The widely known American microblogging and social networking service, Twitter, has quite recently taken down an image shared by the US President Donald Trump from its platform after receiving a complaint of Copyright Infringement from The New York Times (an American newspaper based in the New York City with worldwide readership and influence).

The original tweet by President Trump shared on 30th June 2020, showed a meme with caption – In reality, they are not after me, they are after you, I am just in the way – along with Trump’s image in the background. The background picture was taken by a photographer at The New York Times, to accompany a feature article in September 2015 on then-presidential candidate Trump.

In place of the tweet, Twitter now displays the message that this image has been removed in response to a report from the copyright owner.
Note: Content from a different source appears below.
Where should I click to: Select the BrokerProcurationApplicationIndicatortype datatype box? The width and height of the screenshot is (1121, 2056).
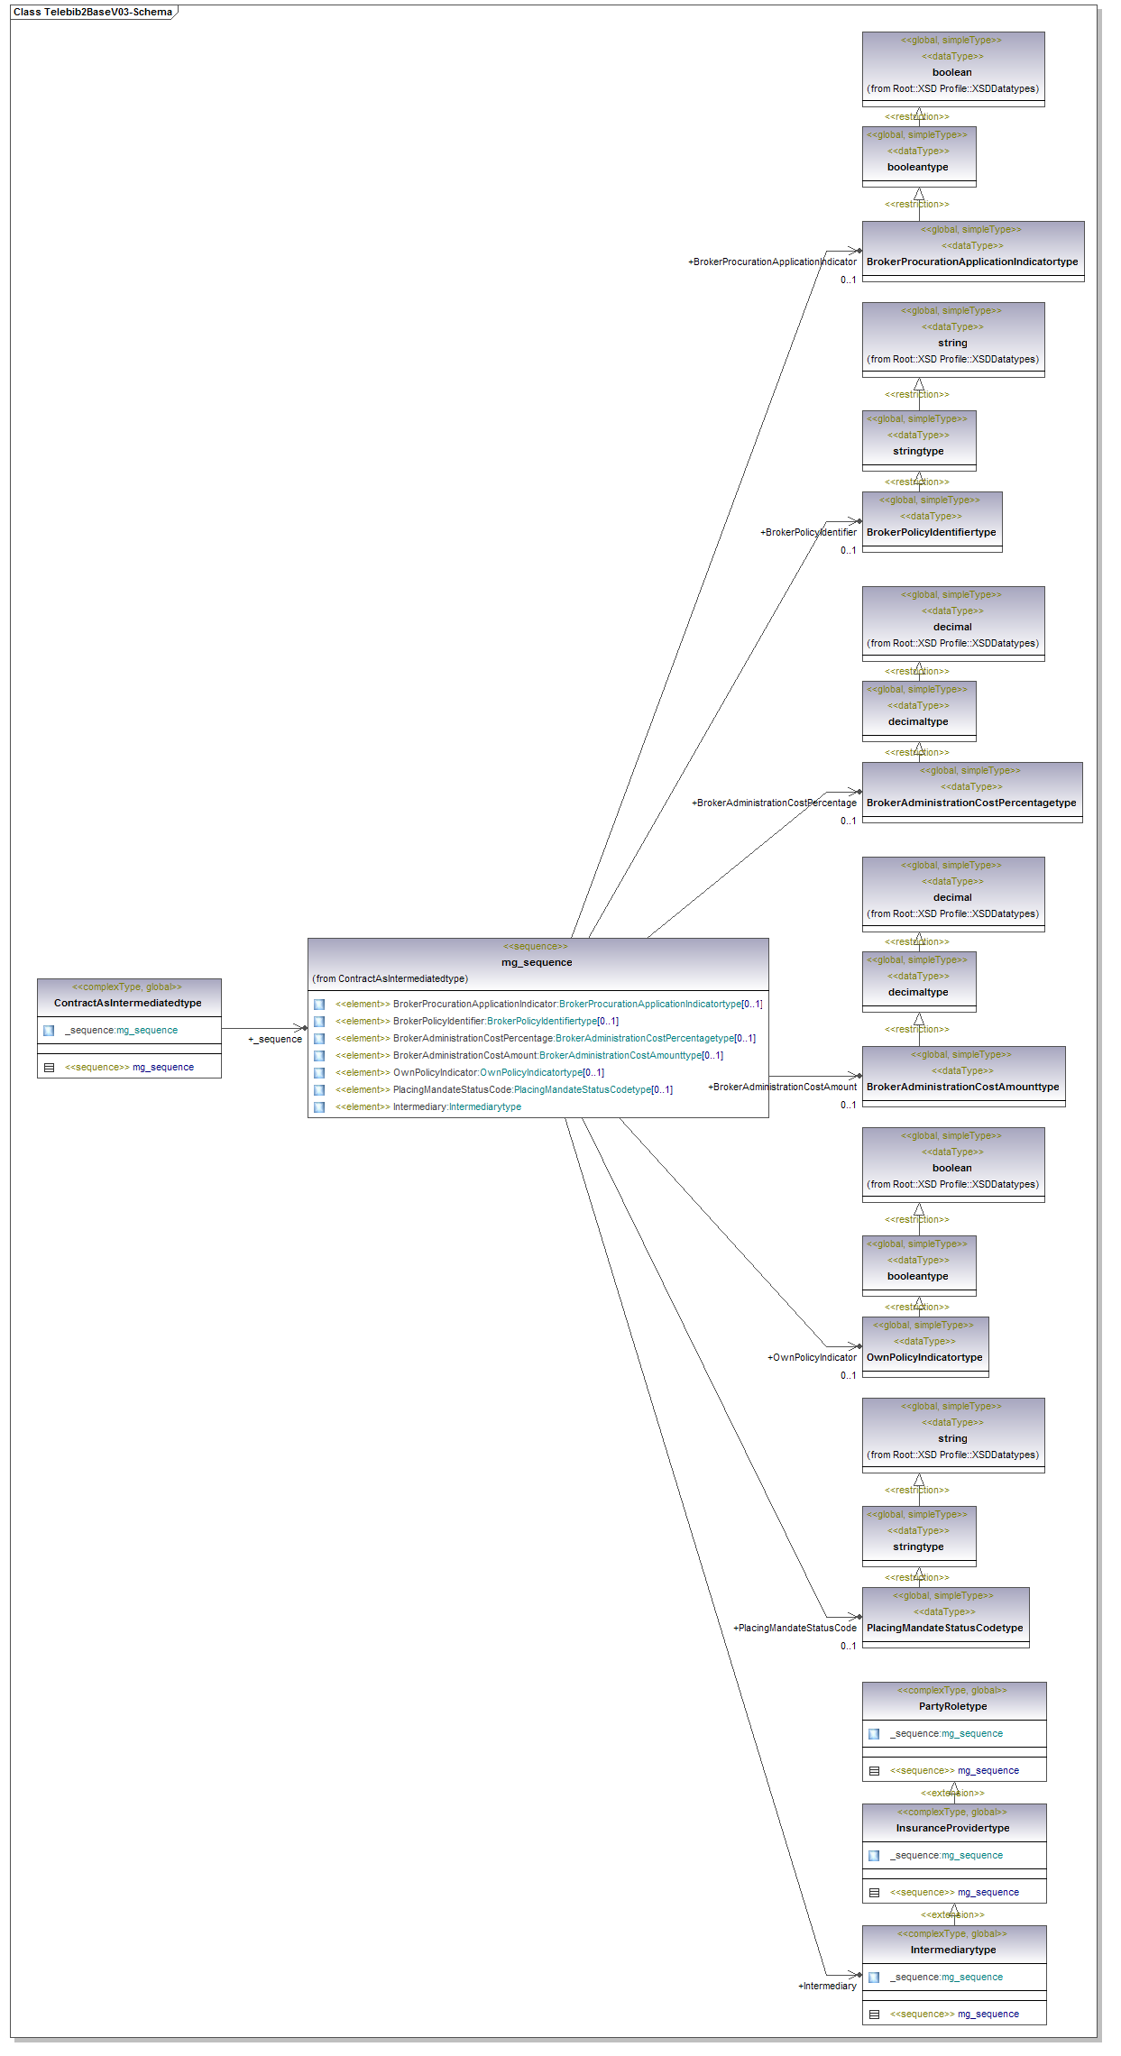972,262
This step by the well known social media platform, Twitter, is the latest instance of content posted by President Trump, which is, in turn, being removed or flagged, due to what Twitter believes is copyright infringement, violation of its policies, rules, and regulations, on threatening violence, amongst many others. Twitter removed the image shared after it received a complaint from The New York Times concerning the Digital Millennium Copyright Act (DMCA). As per a notice posted on the Lumen Database, The New York Times owns the rights to the image in question. The database efficiently collects and evaluates the legal requests and complaints corresponding to the removal of online materials.

It was in May this year that Twitter began challenging Trump’s tweets and has clashed with him repeatedly since then. The president, on the other hand, has threatened the platform to change its laws after it labeled one of his tweets as inappropriate and hid a tweet about looting, which according to Twitter, fomented violence.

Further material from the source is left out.